--- Stored data Enclosed Below ---

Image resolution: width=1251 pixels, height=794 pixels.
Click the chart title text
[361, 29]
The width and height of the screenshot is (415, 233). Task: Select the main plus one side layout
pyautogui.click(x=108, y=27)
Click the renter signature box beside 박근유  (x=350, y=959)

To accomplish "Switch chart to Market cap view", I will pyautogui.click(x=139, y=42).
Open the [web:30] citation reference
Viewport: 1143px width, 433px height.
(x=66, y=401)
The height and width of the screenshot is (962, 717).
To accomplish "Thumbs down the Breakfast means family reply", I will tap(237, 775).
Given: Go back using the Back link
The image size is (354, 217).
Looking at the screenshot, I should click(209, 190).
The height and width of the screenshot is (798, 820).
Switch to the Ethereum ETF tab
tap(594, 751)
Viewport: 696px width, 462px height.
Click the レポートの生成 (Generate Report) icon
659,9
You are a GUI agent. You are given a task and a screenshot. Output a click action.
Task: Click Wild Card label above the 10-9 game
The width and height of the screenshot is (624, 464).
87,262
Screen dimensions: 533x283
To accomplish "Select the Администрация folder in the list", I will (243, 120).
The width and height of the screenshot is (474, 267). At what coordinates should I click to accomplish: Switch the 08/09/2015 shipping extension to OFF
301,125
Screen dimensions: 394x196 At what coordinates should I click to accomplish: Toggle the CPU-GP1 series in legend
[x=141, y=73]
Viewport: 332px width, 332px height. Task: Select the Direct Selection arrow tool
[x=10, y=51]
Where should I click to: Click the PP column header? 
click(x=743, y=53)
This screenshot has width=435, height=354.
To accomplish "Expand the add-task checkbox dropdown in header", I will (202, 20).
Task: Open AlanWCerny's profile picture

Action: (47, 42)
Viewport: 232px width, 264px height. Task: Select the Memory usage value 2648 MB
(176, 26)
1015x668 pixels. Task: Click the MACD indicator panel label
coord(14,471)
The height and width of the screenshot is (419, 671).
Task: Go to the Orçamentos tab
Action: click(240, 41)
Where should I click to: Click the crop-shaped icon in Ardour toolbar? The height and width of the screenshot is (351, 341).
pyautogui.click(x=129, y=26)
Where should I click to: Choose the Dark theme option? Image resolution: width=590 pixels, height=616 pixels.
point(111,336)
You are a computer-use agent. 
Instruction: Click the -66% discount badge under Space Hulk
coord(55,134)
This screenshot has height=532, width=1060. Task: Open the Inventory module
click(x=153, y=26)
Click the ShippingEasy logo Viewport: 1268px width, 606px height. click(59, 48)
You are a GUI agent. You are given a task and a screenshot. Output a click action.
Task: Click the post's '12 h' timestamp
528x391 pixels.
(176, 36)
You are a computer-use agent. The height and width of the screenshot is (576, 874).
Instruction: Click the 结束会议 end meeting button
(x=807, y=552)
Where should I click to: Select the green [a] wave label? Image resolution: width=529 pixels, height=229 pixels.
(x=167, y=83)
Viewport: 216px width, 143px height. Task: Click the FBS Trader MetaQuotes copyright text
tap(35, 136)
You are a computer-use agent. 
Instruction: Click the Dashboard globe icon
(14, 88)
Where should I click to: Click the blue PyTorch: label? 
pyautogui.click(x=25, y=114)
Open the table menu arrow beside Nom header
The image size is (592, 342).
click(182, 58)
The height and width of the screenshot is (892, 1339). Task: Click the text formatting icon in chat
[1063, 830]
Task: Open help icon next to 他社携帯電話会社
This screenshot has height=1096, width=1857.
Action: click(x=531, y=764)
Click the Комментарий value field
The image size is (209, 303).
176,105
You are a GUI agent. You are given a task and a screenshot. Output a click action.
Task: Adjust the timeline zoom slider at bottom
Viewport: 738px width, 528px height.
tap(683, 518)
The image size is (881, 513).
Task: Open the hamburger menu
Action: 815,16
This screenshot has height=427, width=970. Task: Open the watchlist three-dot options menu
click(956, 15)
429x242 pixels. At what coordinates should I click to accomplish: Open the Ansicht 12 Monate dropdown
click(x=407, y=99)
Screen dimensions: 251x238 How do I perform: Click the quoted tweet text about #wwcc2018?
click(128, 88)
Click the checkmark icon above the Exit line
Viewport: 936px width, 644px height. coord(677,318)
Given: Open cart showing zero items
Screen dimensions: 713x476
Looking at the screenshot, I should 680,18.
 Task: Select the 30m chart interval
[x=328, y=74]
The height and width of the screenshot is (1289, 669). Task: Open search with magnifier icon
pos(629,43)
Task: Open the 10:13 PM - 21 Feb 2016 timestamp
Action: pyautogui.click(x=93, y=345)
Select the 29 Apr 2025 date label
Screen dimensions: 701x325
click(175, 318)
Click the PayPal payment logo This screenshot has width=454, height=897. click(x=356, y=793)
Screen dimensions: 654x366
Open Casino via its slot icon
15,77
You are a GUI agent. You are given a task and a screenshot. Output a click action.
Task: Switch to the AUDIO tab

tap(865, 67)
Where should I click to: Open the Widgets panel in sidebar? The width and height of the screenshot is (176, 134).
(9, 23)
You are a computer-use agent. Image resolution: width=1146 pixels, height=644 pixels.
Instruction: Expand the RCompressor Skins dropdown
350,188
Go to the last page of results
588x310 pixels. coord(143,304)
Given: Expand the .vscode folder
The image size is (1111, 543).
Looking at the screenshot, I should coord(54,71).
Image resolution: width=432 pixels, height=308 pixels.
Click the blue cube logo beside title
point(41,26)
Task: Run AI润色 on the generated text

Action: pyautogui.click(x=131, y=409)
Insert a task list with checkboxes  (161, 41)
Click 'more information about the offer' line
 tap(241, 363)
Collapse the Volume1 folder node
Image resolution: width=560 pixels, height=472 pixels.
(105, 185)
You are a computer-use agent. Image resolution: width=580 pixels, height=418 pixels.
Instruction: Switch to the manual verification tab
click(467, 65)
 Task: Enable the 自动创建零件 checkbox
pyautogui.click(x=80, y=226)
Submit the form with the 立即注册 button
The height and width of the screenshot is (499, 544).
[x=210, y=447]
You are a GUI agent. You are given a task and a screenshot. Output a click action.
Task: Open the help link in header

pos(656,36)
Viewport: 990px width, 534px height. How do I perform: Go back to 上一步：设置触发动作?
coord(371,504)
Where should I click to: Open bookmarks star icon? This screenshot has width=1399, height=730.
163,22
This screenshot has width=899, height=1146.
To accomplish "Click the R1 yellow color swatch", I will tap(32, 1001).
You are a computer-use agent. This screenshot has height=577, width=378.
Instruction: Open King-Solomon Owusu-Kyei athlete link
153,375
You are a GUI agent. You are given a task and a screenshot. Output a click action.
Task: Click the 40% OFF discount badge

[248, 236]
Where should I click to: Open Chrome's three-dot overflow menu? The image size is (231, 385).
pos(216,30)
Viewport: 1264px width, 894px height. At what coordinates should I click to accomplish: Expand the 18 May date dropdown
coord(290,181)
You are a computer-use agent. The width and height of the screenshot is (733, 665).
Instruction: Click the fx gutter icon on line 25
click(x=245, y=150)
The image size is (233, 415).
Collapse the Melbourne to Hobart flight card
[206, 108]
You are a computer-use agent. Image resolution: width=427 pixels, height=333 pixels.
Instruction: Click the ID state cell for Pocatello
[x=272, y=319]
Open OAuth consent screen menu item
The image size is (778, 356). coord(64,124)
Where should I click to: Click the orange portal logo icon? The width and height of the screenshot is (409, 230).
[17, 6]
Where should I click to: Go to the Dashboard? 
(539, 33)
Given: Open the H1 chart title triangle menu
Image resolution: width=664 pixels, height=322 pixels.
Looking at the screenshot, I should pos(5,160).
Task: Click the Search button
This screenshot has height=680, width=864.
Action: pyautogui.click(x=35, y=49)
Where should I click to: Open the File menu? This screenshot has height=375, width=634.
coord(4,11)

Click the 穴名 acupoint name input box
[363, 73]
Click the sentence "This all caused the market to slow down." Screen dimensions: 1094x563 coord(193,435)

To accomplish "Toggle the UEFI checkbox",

--- End of Enclosed Stored data ---

*Required action*. Take the entries above and return only the lines from the one with "Screen dimensions: 713x476" to the one with "You are a computer-use agent. Image resolution: width=1146", both included, unchanged.

*Your solution*.
Screen dimensions: 713x476
Looking at the screenshot, I should 680,18.
 Task: Select the 30m chart interval
[x=328, y=74]
The height and width of the screenshot is (1289, 669). Task: Open search with magnifier icon
pos(629,43)
Task: Open the 10:13 PM - 21 Feb 2016 timestamp
Action: pyautogui.click(x=93, y=345)
Select the 29 Apr 2025 date label
Screen dimensions: 701x325
click(175, 318)
Click the PayPal payment logo This screenshot has width=454, height=897. click(x=356, y=793)
Screen dimensions: 654x366
Open Casino via its slot icon
15,77
You are a GUI agent. You are given a task and a screenshot. Output a click action.
Task: Switch to the AUDIO tab

tap(865, 67)
Where should I click to: Open the Widgets panel in sidebar? The width and height of the screenshot is (176, 134).
(9, 23)
You are a computer-use agent. Image resolution: width=1146 pixels, height=644 pixels.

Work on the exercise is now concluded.